Maybe it's a triangulation thing. The plane of Arcadia is good and the Harmonium is evil, so the average of those two is neutral. Except we can say with confidence that the Harmonium is not capital-E Evil, because the petitioners of Arcadia have the innate ability to detect alignment at will and they attack evil creatures on sight. Setting aside the question of whether it's ethical to launch unprovoked attacks on someone based on their alignment (maybe it's impossible to be evil-aligned without committing at least one deed worthy of the death penalty . . . except that's never been how alignments have been presented), we can at least establish that members of the Harmonium are canonically Lawful Neutral at worst.

It's a weird thing about alignment. It purports to be an objective measure of morality, but it doesn't ascribe moral weight to specific actions. The morality of an act is highly contextual, based on who's doing it and why. In Mount Celestia, the Lawful Good plane, there's a group of people called the Order of the Planes Militant, and their goal is to capture territory from Arcadia and the Outlands and shift it into Mount Celestia. And I guess this is something they're allowed to do, despite the fact that losing planar territory is apparently distressing to people. The Harmonium was more concerned with concealing they lost a layer than they were with hiding the literal atrocities that led to that loss. Mechanus is working hard to keep the layer, despite the fact that Mechanus is made up of giant gears and Nemausus is a forest. The planes are infinite, but also land has value, and as little sense as that makes, it still means that taking something of value is, by definition, stealing. And that's not even mentioning the Order of the Planes Militant's habit of launching "raids" on the Lower Planes. You can draw a distinction between aggressive violence and violence in defense of others, but trying to distinguish between aggressive violence and preemptive punitive violence strikes me as splitting hairs.

The hardest part about reading these old Planescape books is that alignment is the only thing that's really wrong with the setting (well, aside from the difficulty it sometimes has wrapping its head around the idea of infinity - there are exactly 8 mobile castles on all the numberless cube-worlds of Acheron), but it is also the setting's foundational idea. The only thing wrong with the setting is its foundation. Almost everything else about it is great.

Clockwork universe where machine spirits regulate the motion of continent sized gears - Great!

A pastoral paradise where the rivers turn at right angles and the native plants are arranged with geometric precision - Great!

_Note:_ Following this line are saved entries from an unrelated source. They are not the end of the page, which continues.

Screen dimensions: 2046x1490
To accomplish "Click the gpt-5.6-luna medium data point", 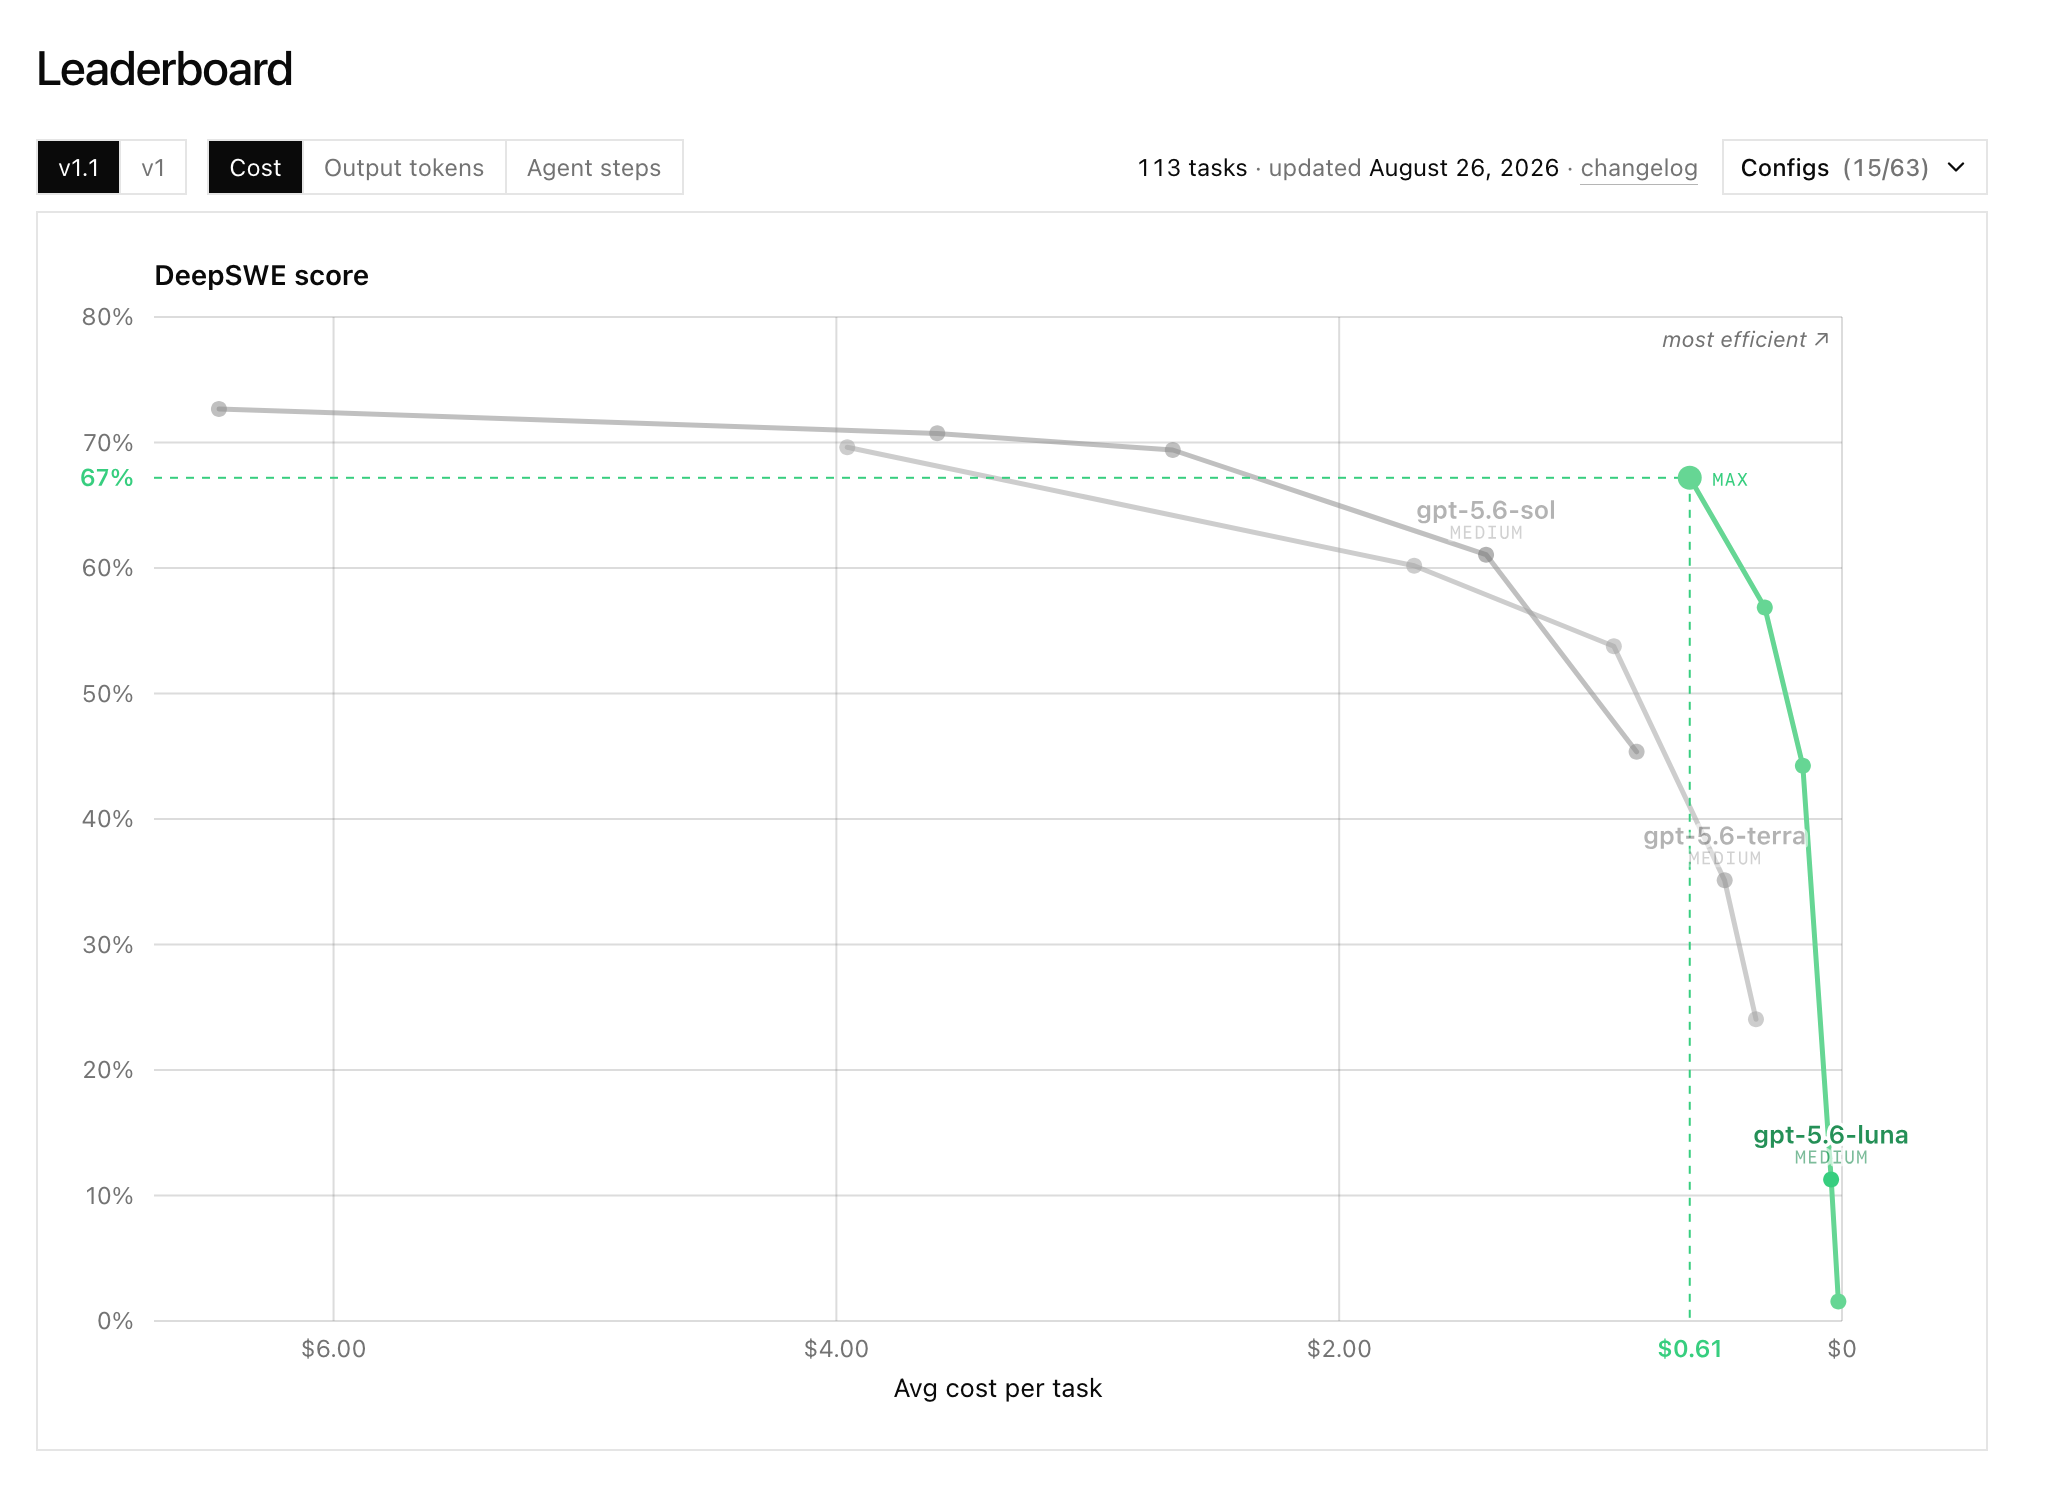I will [1831, 1180].

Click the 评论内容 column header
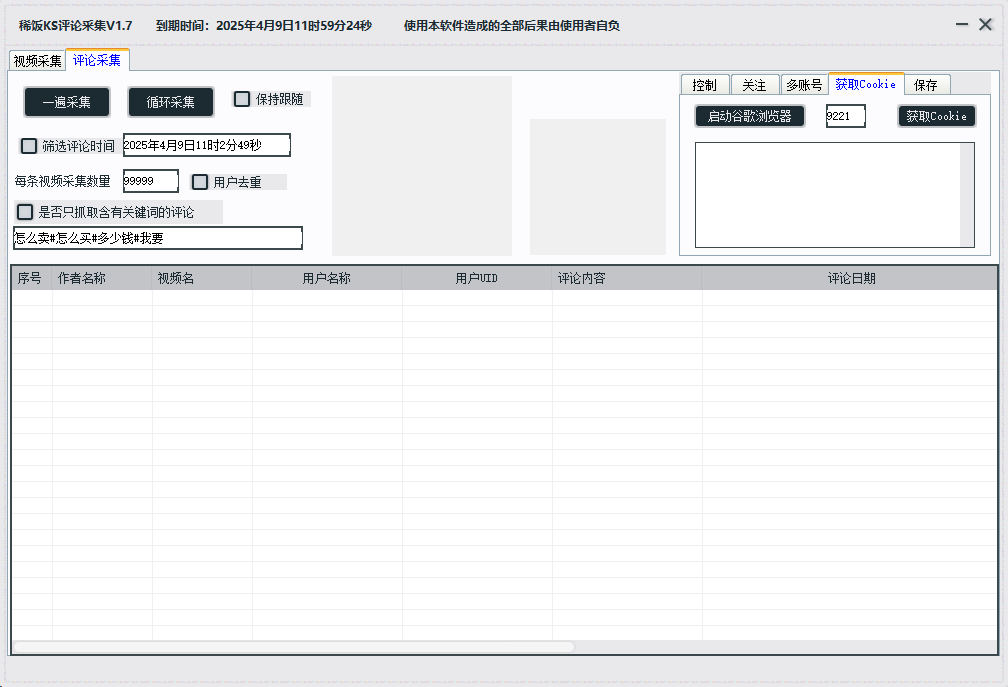tap(626, 279)
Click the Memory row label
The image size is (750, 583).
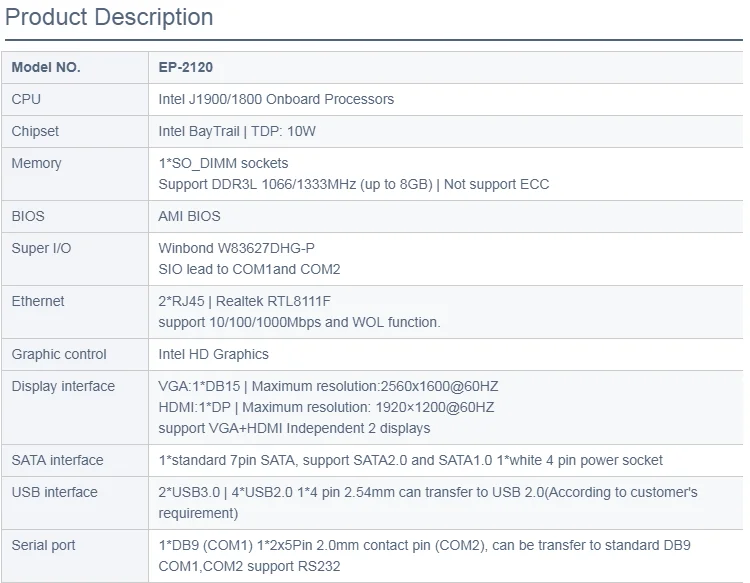pyautogui.click(x=37, y=164)
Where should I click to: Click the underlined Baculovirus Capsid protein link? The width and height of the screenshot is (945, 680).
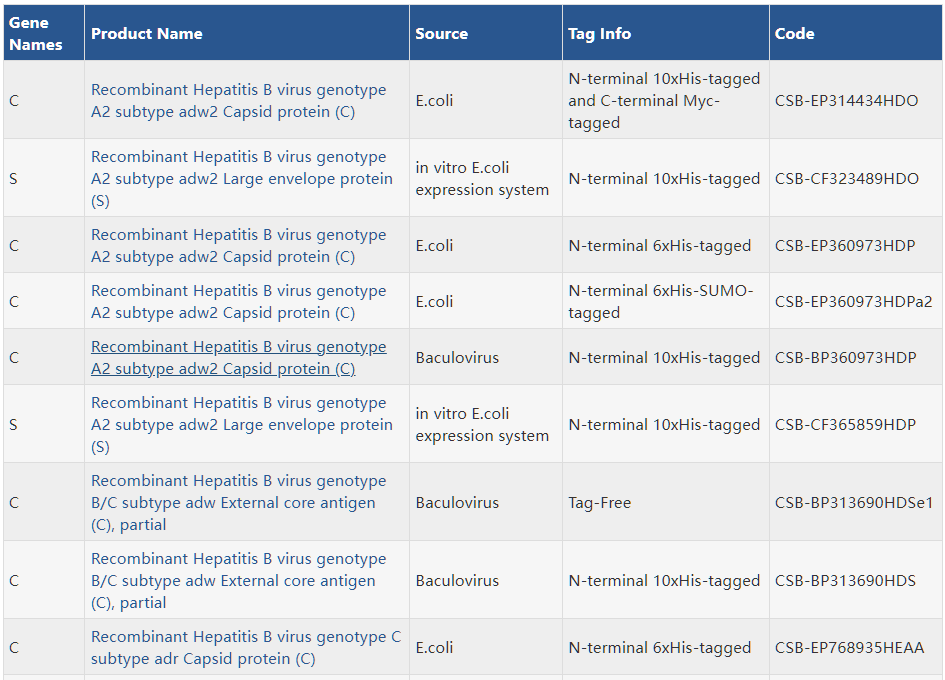tap(238, 357)
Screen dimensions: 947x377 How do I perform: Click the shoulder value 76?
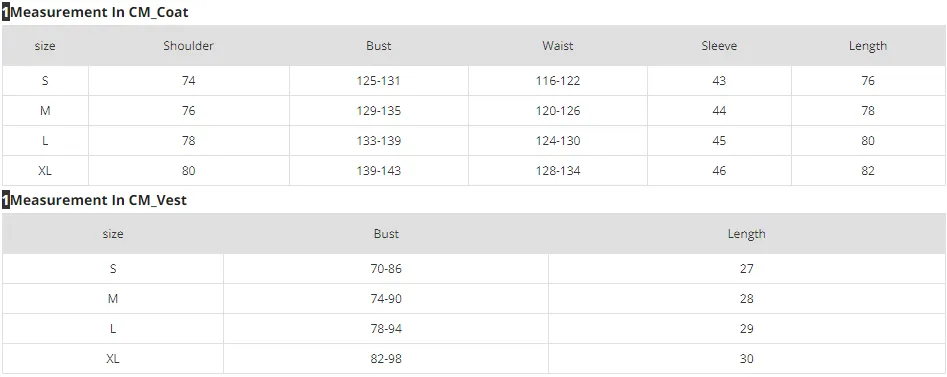pos(188,111)
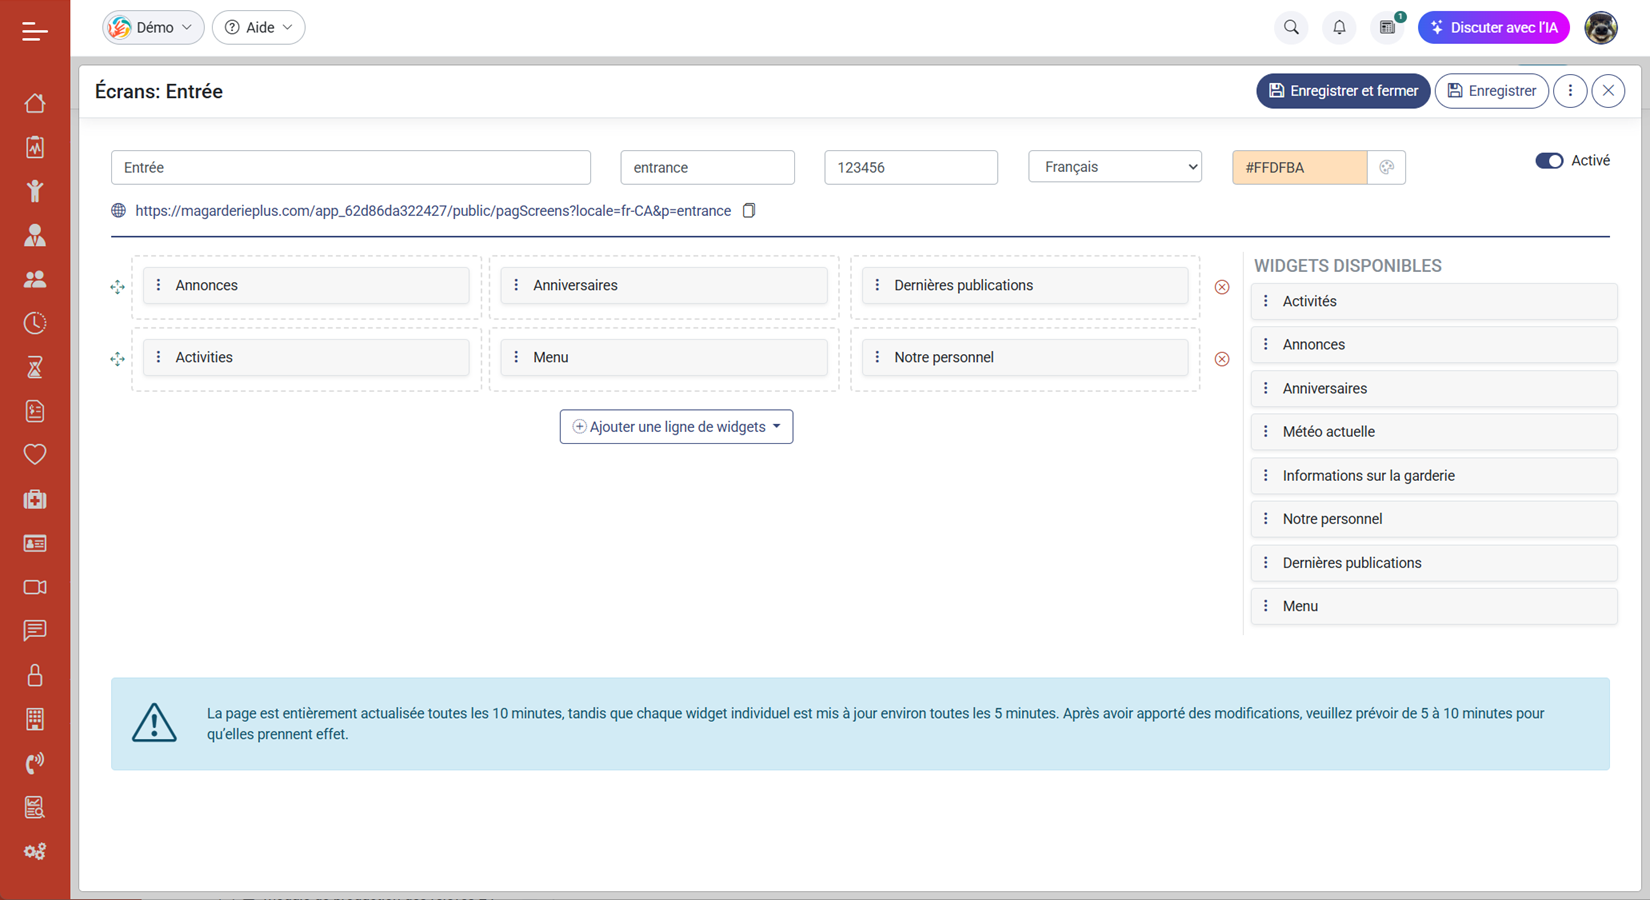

A galaxy of floating iron cubes that are constantly clanging into each other and where the inhabitants adapt by building underground bunkers from which to wage a never-ending war - Great!

Having to fit these worlds in a 3x3 ideological grid, when 2/3rds of the options are variants of "we think good things are good" and "we think bad things are good" - a nightmare.

I don't even know what the take-away should be here. I really enjoyed reading this boxed set . . . aside from the parts that gave me extreme soteriological vertigo. So maybe just enjoy it without thinking too hard about it - adventure in worlds that break the "standard fantasy" mold, heroically raid the hell-realm where nobody's being punished and everyone wants to be there . . .

Aw, fuck, I'm doing it in the recap. I guess I can't deny the urge to dig deep into Planesecape's guts and assemble a more coherent setting. My enjoyment of the books has to be viewed in that context. I like a lot of what I'm seeing, but the one thing I'd change about it is the foundation.

Ukss Contribution: I liked the Storm Kings of Arcadia. They're just these four regular people (two are women, but all bear the title of "King") who live in the sky and control the weather. Since each one only contorls one aspect (Wind, Clouds, Lightning, or Rain), they have to negotiate and work together. This probably won't be how all of Ukss' weather works, but I can see it being an interesting hook for a single region.